-------- RECORDED INFORMATION

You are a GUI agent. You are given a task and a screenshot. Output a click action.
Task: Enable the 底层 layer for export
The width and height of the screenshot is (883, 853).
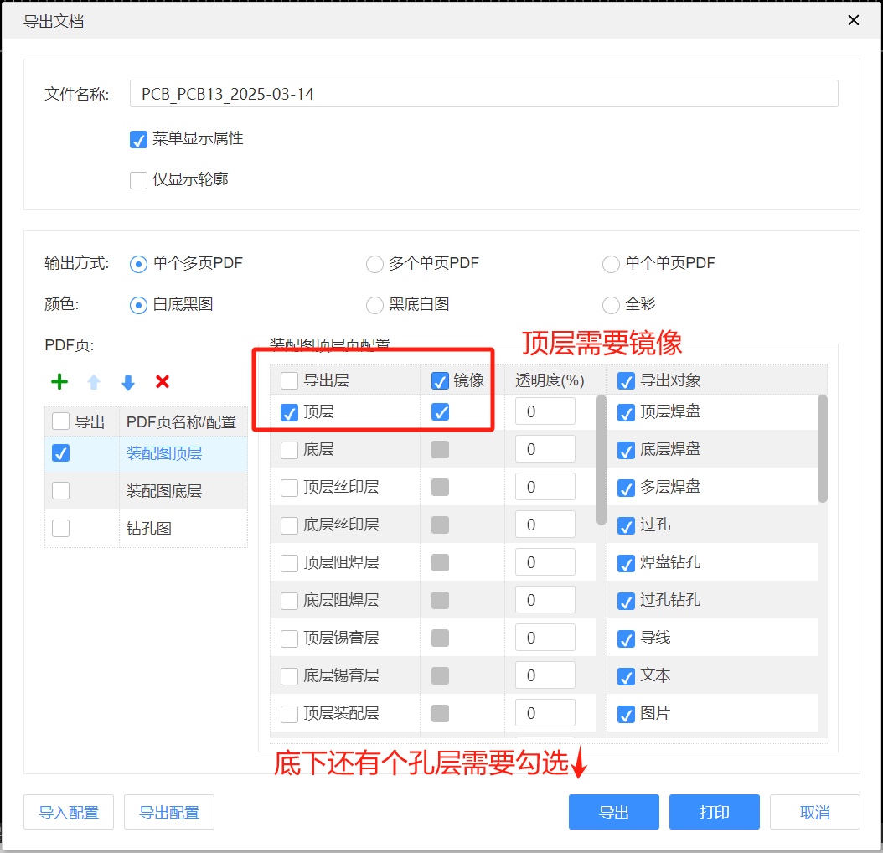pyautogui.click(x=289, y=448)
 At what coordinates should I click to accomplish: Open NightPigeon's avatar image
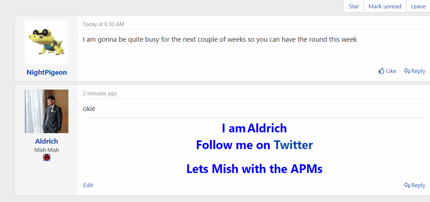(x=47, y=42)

----------------
-------- RECORDED INFORMATION

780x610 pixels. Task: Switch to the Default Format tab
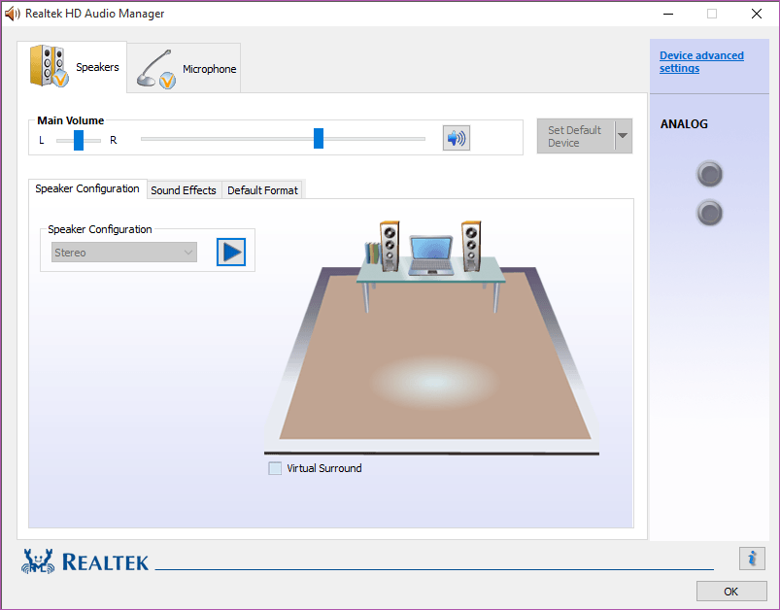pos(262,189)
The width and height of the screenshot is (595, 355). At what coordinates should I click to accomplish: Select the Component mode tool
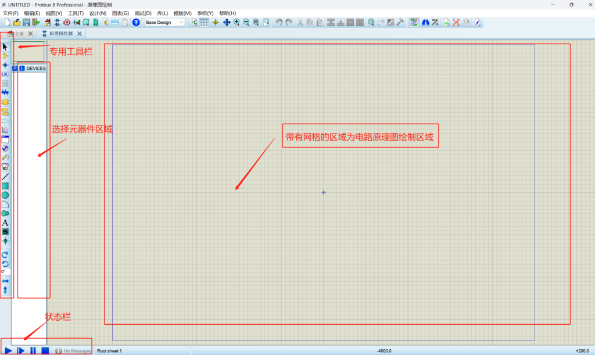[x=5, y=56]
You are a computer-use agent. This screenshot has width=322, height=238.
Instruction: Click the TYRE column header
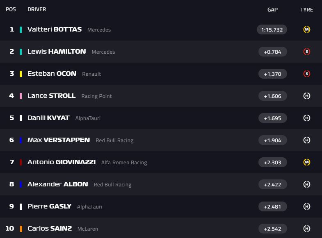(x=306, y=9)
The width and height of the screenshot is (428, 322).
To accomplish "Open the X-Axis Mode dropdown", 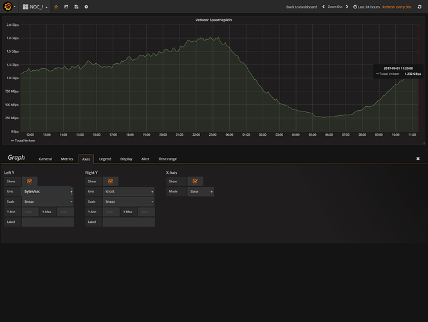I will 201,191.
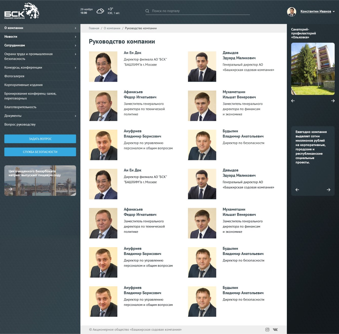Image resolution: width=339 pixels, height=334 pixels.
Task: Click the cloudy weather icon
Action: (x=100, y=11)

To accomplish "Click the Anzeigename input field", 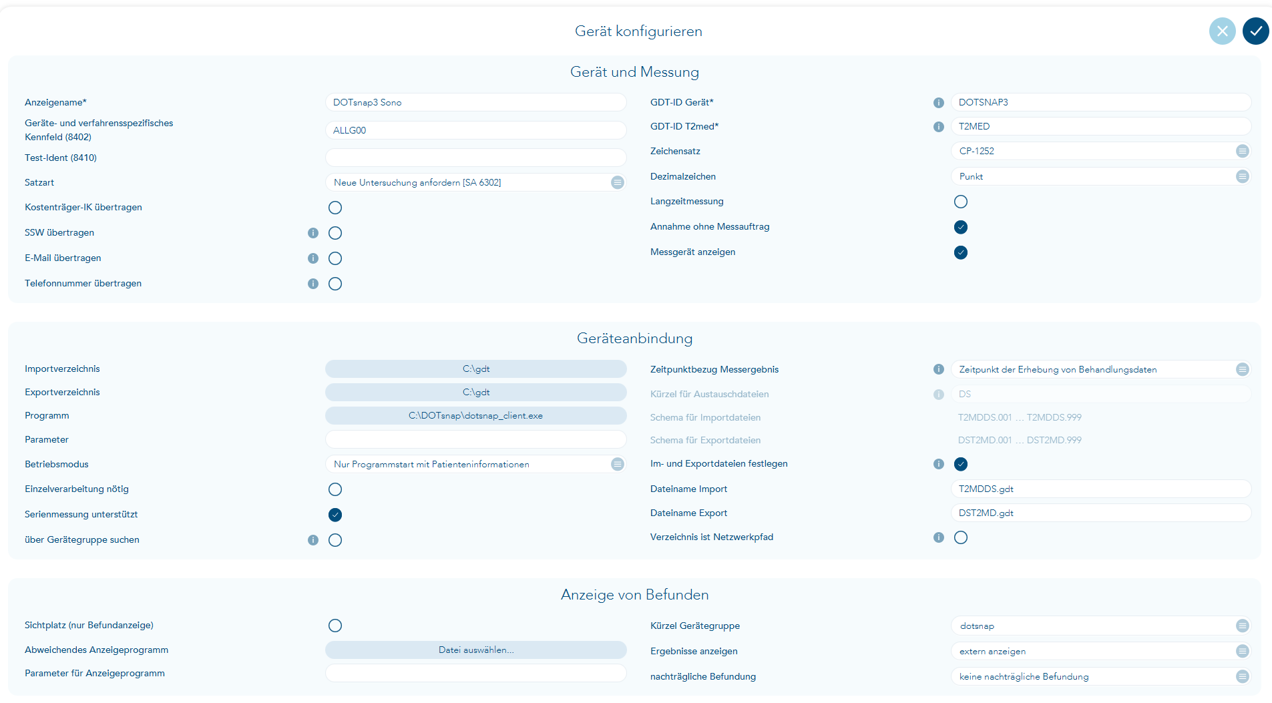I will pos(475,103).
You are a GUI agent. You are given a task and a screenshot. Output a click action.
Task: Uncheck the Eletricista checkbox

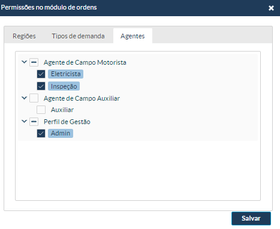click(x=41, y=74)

----------------
-------- RECORDED INFORMATION

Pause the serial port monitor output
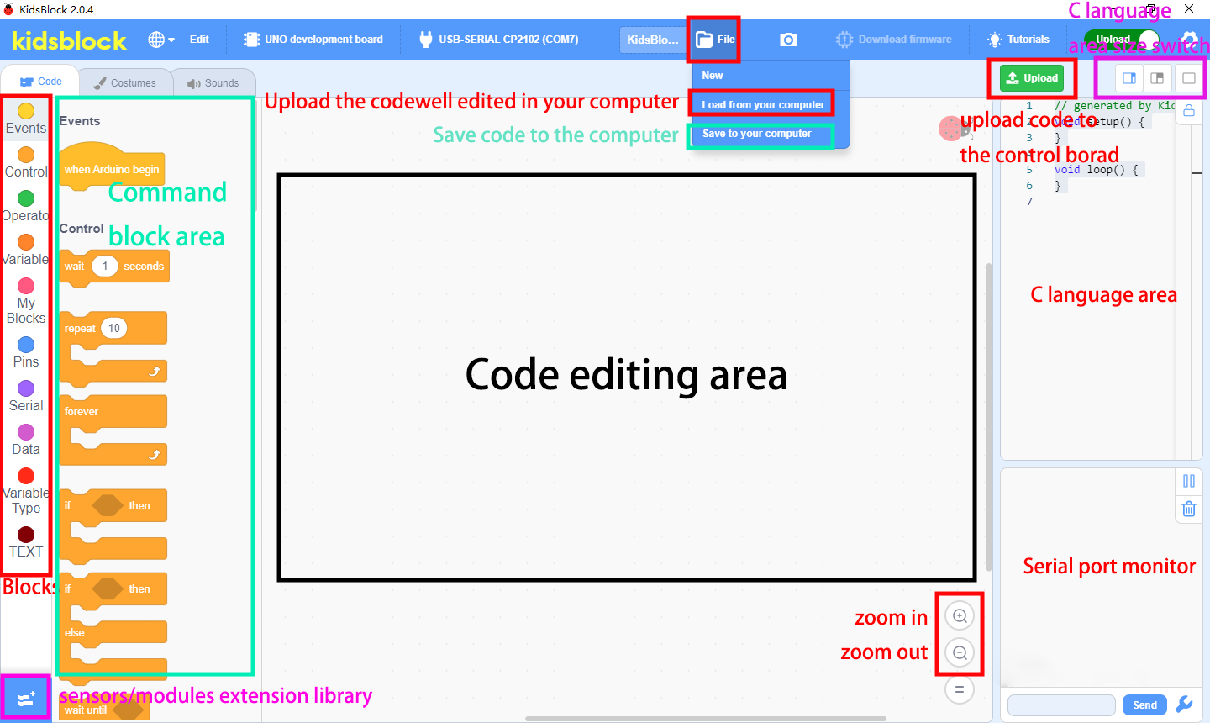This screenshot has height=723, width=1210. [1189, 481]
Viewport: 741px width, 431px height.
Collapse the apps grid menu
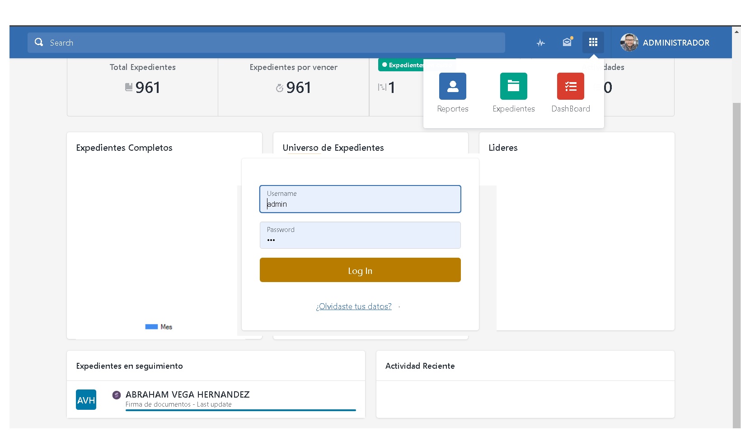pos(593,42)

----------------

-- PROBLEM --
Using the data above, output the line that has "780x610 pixels. Task: Switch", the line that has "You are a computer-use", and whatever lines fall between, each exactly as it stands and without pictures.

-- ANSWER SPACE --
780x610 pixels. Task: Switch to the Default Format tab
pos(262,189)
The width and height of the screenshot is (595, 355). At what coordinates should I click to accomplish: Select the Component mode tool
[x=5, y=56]
You are a computer-use agent. This screenshot has width=322, height=238.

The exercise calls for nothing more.